With 35% of all cyberattacks resulting from third-party breaches, the healthcare vertical was the most impacted of all the other industries

The software and technology supply chain was the main vulnerability in most company data breaches.

As per a recent study released by SecurityScorecard, 75% of all third-party intrusions were directed towards software and technology supply chains. It is because threat actors may expand their activities in these areas “with minimal effort,” stated a Techradar report.

Furthermore, as of 2021, 75% of firms have manual third-party risk programmes, placing them at the “highest levels of maturity.” The researchers concluded that “companies must work toward automating vendor identification and cyber risk management across their entire digital ecosystem.”

Note that the MOVEit-controlled file transfer software was implicated in most breaches examined for this research. Threat actors could obtain sensitive user data by exploiting a vulnerability in this product.

MOVEit was implicated in over two-thirds (61%) of the third-party breaches. Worse, ransomware operators Cl0p were linked to 64% of all third-party intrusions, allegedly being the first to make use of the MOVEit weakness. Just 7% was occupied by LockBit, another notorious ransomware operation.

With 35% of all cyberattacks resulting from third-party breaches, the healthcare vertical was the most impacted of all the other industries. Hackers greatly value healthcare information.

Leaking it could result in a host of issues for the company that stole it, encouraging them to comply with any ransom demand. On the dark web, threat actors can also profitably sell it.

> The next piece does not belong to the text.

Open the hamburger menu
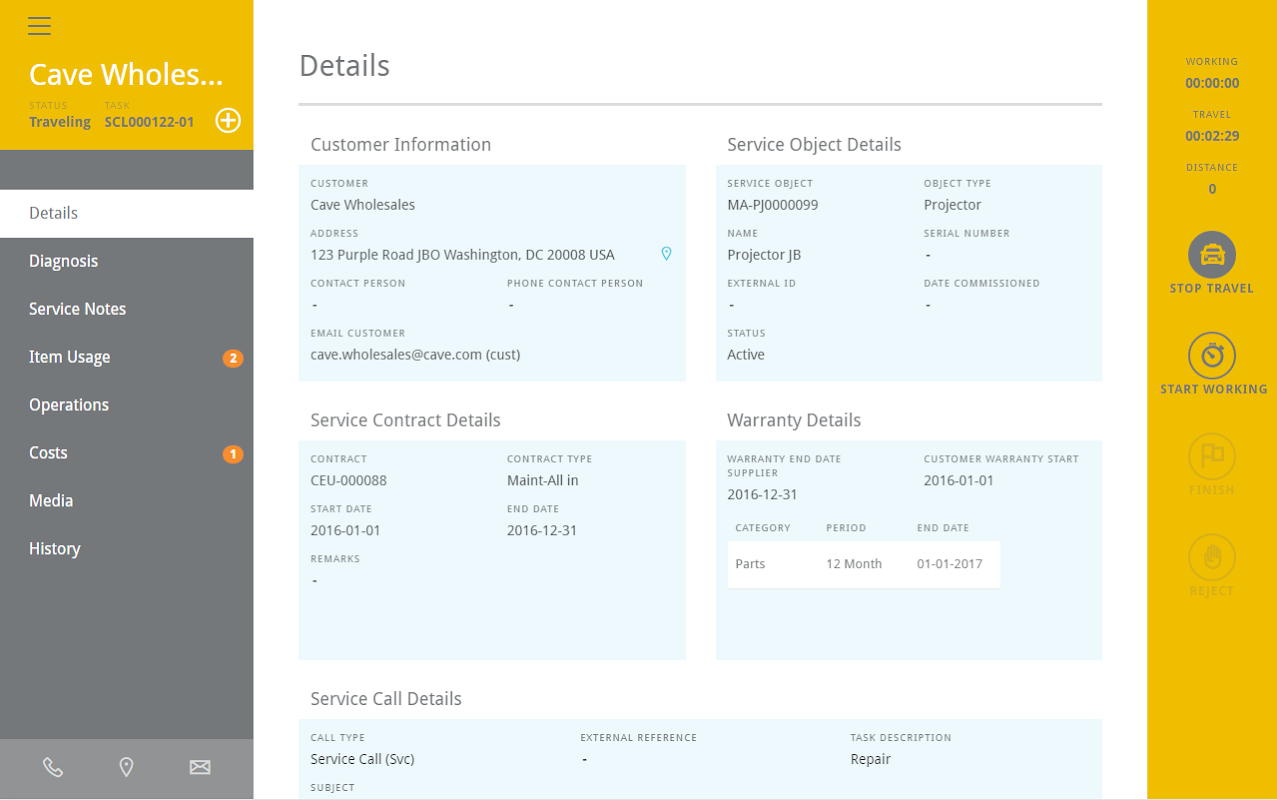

Ultimately, North America accounted for two-thirds (64%) of all third-party breaches, with 63% occurring in the US. SecurityScorecard notes that the data may be slightly skewed because the United States and other English-speaking nations are “overwhelmingly” the focus of the security sector and media.

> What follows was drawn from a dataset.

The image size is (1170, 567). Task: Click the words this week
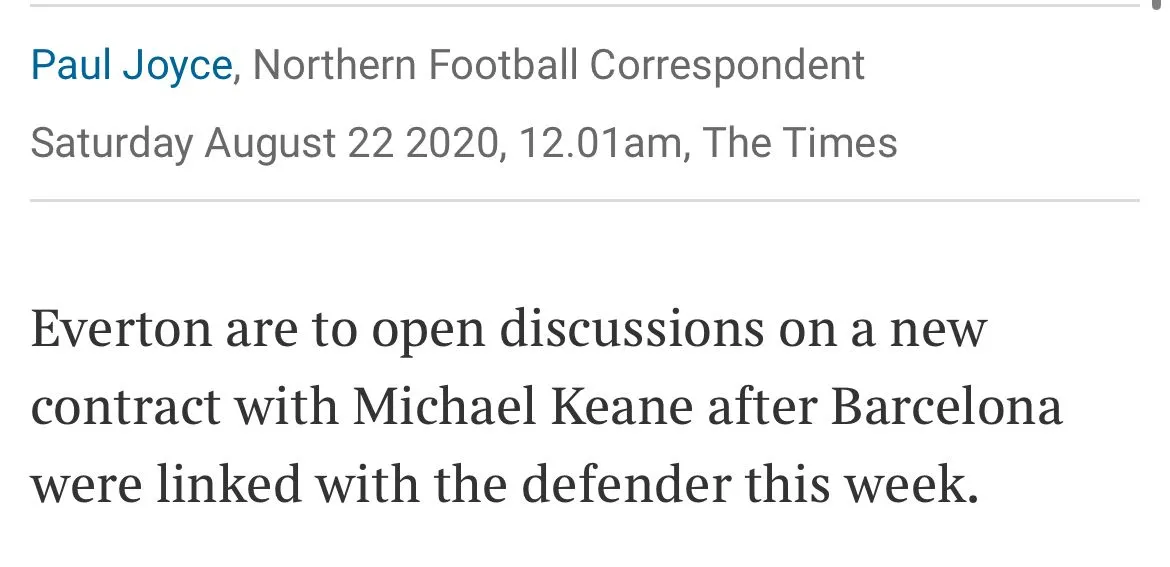point(861,485)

Meanwhile, the report from software supply chain management specialist Sonatype showed that the year 2023 witnessed more software cyberattacks than the previous three years combined.

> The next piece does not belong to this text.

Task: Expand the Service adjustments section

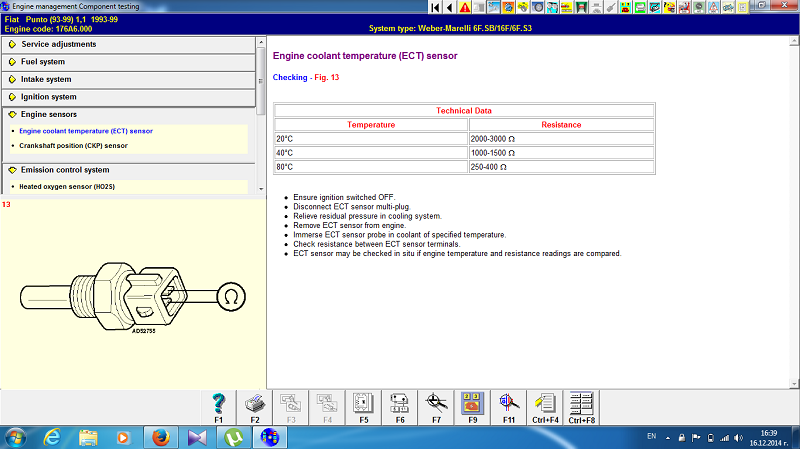Action: (x=58, y=45)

Sonatype’s “2023 State of the Software Supply Chain Report” indicated that the problem was compounded by the fact that a section of the software developers “needlessly download vulnerable open source software when there are newer and safer versions of those downloads readily available.”

Sonatype logged 245,032 malicious packages in 2023, and said that as many as one in eight open-source software (OSS) downloads in the year posed “known and avoidable risks”.